**REQUIRED ACTION**
Go through the data below. Pull out every line that has the word "with".

[Dataset entries]
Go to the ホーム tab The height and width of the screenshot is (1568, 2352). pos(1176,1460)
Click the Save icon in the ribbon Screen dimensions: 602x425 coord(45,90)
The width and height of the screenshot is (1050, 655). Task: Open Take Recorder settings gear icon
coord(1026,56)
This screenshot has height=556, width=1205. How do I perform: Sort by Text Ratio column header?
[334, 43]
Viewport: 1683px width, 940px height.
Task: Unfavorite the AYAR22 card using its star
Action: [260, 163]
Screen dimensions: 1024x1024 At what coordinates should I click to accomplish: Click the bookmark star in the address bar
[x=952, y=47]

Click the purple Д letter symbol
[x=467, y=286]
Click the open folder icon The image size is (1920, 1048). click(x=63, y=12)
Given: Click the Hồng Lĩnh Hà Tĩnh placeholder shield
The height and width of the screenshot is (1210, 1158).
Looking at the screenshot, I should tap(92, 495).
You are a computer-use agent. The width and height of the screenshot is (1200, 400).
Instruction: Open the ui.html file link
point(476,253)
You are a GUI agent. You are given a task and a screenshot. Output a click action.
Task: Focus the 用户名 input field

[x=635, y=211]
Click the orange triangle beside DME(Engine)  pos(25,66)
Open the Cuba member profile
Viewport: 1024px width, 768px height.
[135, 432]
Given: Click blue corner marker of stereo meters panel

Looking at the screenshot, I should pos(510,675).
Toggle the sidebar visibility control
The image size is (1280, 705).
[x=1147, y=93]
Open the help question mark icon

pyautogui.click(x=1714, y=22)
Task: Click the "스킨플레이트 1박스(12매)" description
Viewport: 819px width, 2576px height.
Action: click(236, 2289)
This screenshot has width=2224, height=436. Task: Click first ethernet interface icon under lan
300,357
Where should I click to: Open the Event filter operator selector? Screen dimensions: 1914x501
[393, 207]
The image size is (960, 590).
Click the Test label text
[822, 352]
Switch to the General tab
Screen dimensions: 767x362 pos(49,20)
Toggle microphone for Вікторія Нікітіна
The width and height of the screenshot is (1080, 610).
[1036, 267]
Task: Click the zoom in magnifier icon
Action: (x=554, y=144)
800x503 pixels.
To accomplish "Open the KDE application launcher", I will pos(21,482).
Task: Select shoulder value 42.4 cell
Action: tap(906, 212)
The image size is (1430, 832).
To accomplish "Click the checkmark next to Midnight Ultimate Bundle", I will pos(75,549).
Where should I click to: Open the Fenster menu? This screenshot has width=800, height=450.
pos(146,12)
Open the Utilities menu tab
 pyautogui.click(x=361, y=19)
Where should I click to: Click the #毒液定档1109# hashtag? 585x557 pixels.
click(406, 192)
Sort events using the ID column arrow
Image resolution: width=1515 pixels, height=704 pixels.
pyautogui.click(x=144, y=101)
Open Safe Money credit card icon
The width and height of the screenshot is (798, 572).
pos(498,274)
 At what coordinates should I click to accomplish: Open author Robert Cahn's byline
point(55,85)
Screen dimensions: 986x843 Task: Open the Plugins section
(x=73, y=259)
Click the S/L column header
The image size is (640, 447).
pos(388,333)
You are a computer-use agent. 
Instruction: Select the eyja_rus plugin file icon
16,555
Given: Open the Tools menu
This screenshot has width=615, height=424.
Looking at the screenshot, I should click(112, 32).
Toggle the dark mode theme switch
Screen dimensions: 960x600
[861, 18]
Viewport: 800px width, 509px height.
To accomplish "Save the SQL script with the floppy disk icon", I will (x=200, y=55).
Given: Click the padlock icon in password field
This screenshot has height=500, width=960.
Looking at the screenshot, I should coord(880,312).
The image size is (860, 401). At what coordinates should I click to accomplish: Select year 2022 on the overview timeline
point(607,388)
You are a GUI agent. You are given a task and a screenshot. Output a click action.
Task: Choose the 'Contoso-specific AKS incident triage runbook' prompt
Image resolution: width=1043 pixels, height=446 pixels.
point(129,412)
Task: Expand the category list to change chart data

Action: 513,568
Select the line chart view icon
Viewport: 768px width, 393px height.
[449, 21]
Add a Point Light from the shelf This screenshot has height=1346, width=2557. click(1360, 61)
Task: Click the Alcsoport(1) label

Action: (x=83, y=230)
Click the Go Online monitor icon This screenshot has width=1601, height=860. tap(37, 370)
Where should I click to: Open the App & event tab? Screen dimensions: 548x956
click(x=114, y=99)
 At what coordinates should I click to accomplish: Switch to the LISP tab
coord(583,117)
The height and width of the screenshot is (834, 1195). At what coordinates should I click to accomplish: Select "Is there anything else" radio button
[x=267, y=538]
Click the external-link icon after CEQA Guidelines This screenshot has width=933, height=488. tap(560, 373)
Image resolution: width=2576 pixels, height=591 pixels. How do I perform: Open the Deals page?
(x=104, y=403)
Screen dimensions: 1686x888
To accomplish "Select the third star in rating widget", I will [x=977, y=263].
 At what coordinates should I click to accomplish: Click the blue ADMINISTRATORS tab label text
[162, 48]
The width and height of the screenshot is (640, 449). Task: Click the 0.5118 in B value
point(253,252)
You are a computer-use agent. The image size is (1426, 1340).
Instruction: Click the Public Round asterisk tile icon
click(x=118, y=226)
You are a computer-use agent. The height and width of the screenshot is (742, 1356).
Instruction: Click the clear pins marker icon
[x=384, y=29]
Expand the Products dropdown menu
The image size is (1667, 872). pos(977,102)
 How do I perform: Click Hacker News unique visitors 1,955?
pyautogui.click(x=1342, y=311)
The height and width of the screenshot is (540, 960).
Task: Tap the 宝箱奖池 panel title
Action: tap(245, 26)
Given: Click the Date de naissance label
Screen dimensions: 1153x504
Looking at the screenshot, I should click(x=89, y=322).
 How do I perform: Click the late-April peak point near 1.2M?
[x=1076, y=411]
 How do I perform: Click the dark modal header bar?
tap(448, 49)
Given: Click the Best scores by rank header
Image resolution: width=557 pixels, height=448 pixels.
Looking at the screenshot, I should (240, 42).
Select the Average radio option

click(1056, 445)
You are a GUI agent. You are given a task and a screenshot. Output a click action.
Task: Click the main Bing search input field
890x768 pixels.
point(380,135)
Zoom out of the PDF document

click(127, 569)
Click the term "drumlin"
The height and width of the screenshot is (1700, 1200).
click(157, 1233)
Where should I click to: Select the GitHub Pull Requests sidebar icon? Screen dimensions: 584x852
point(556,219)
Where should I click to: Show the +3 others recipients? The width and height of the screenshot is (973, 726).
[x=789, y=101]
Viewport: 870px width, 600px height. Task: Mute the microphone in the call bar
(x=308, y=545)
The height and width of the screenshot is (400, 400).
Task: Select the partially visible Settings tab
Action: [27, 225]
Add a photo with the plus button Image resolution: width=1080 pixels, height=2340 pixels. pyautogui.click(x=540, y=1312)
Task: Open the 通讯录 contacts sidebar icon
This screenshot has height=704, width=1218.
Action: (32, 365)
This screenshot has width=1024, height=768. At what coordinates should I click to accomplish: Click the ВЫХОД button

**RESULT OF THE EXERCISE**
To accomplish "Save the SQL script with the floppy disk icon", I will (x=200, y=55).
Add a photo with the plus button Image resolution: width=1080 pixels, height=2340 pixels. pyautogui.click(x=540, y=1312)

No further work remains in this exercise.